*WHAT THE EXERCISE ASKS*:
Retype all of the records shown beneath this task, exactly as they stand.

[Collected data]
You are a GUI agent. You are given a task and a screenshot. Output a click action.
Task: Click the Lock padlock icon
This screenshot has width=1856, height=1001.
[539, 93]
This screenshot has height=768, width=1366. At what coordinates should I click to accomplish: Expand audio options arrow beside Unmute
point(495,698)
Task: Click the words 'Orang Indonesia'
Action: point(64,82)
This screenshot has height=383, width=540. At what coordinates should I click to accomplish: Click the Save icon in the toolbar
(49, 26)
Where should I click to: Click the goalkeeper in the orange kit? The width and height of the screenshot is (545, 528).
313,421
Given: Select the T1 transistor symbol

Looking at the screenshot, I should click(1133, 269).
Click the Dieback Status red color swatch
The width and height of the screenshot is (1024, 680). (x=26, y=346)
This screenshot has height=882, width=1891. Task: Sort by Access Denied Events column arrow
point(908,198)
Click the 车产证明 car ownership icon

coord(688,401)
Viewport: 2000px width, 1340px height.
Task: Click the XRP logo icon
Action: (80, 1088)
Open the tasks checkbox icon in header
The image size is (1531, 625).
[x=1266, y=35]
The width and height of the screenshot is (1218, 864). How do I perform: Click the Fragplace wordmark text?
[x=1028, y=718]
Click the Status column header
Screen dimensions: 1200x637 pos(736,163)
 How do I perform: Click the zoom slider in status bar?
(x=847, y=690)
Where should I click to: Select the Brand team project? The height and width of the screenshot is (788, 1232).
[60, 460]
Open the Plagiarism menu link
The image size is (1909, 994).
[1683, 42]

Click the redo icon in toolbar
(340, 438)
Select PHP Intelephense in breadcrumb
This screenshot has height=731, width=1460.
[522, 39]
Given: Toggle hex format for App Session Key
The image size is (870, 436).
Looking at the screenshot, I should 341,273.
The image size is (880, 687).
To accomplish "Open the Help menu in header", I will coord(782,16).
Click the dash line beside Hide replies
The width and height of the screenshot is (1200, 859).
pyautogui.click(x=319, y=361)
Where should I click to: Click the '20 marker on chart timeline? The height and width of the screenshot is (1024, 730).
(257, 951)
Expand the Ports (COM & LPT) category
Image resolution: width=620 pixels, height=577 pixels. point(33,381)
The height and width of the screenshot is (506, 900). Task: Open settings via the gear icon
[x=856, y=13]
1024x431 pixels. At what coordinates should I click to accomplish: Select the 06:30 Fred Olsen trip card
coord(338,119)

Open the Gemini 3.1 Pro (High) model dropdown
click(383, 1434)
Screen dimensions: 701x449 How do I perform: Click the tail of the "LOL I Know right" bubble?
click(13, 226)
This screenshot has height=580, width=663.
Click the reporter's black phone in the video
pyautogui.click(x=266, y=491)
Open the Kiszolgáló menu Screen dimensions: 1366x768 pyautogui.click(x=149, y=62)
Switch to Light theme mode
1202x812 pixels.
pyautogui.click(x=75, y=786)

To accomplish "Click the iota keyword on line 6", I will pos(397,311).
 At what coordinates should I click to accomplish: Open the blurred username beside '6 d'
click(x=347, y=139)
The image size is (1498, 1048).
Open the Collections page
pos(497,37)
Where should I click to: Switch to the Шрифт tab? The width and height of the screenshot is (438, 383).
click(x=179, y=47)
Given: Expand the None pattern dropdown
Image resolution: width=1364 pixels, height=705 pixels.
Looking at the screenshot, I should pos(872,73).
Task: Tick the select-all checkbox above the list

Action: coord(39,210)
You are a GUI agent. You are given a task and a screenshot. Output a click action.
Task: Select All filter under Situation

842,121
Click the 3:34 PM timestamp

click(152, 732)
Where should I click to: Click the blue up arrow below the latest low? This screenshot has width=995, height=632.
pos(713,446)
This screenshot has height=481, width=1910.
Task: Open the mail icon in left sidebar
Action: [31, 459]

*REPLY*:
You are a GUI agent. You are given a task and a screenshot. Output a click action.
Task: Click the Lock padlock icon
This screenshot has width=1856, height=1001.
[539, 93]
This screenshot has height=768, width=1366. At what coordinates should I click to accomplish: Expand audio options arrow beside Unmute
point(495,698)
Task: Click the words 'Orang Indonesia'
Action: point(64,82)
This screenshot has height=383, width=540. At what coordinates should I click to accomplish: Click the Save icon in the toolbar
(49, 26)
Where should I click to: Click the goalkeeper in the orange kit? The width and height of the screenshot is (545, 528).
313,421
Given: Select the T1 transistor symbol

Looking at the screenshot, I should click(1133, 269).
Click the Dieback Status red color swatch
The width and height of the screenshot is (1024, 680). (x=26, y=346)
This screenshot has height=882, width=1891. Task: Sort by Access Denied Events column arrow
point(908,198)
Click the 车产证明 car ownership icon

coord(688,401)
Viewport: 2000px width, 1340px height.
Task: Click the XRP logo icon
Action: (80, 1088)
Open the tasks checkbox icon in header
The image size is (1531, 625).
[x=1266, y=35]
The width and height of the screenshot is (1218, 864). How do I perform: Click the Fragplace wordmark text?
[x=1028, y=718]
Click the Status column header
Screen dimensions: 1200x637 pos(736,163)
 How do I perform: Click the zoom slider in status bar?
(x=847, y=690)
Where should I click to: Select the Brand team project? The height and width of the screenshot is (788, 1232).
[60, 460]
Open the Plagiarism menu link
The image size is (1909, 994).
[1683, 42]

Click the redo icon in toolbar
(340, 438)
Select PHP Intelephense in breadcrumb
This screenshot has height=731, width=1460.
[522, 39]
Given: Toggle hex format for App Session Key
The image size is (870, 436).
Looking at the screenshot, I should 341,273.
The image size is (880, 687).
To accomplish "Open the Help menu in header", I will coord(782,16).
Click the dash line beside Hide replies
The width and height of the screenshot is (1200, 859).
pyautogui.click(x=319, y=361)
Where should I click to: Click the '20 marker on chart timeline? The height and width of the screenshot is (1024, 730).
(257, 951)
Expand the Ports (COM & LPT) category
Image resolution: width=620 pixels, height=577 pixels. point(33,381)
The height and width of the screenshot is (506, 900). Task: Open settings via the gear icon
[x=856, y=13]
1024x431 pixels. At what coordinates should I click to accomplish: Select the 06:30 Fred Olsen trip card
coord(338,119)

Open the Gemini 3.1 Pro (High) model dropdown
click(383, 1434)
Screen dimensions: 701x449 How do I perform: Click the tail of the "LOL I Know right" bubble?
click(13, 226)
This screenshot has height=580, width=663.
Click the reporter's black phone in the video
pyautogui.click(x=266, y=491)
Open the Kiszolgáló menu Screen dimensions: 1366x768 pyautogui.click(x=149, y=62)
Switch to Light theme mode
1202x812 pixels.
pyautogui.click(x=75, y=786)

To accomplish "Click the iota keyword on line 6", I will pos(397,311).
 At what coordinates should I click to accomplish: Open the blurred username beside '6 d'
click(x=347, y=139)
The image size is (1498, 1048).
Open the Collections page
pos(497,37)
Where should I click to: Switch to the Шрифт tab? The width and height of the screenshot is (438, 383).
click(x=179, y=47)
Given: Expand the None pattern dropdown
Image resolution: width=1364 pixels, height=705 pixels.
Looking at the screenshot, I should pos(872,73).
Task: Tick the select-all checkbox above the list

Action: coord(39,210)
You are a GUI agent. You are given a task and a screenshot. Output a click action.
Task: Select All filter under Situation

842,121
Click the 3:34 PM timestamp

click(152, 732)
Where should I click to: Click the blue up arrow below the latest low? This screenshot has width=995, height=632.
pos(713,446)
This screenshot has height=481, width=1910.
Task: Open the mail icon in left sidebar
Action: [31, 459]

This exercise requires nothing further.